MATERIAL SUPPLIED:
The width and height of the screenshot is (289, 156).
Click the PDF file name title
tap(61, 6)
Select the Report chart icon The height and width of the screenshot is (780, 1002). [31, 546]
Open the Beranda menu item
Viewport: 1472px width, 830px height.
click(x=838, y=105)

THE PROBLEM: Format the items above as a JSON list of strings with one string per line, omitting any blank lines.

RESULT BELOW:
[
  "The width and height of the screenshot is (289, 156).",
  "Click the PDF file name title",
  "tap(61, 6)",
  "Select the Report chart icon The height and width of the screenshot is (780, 1002). [31, 546]",
  "Open the Beranda menu item",
  "Viewport: 1472px width, 830px height.",
  "click(x=838, y=105)"
]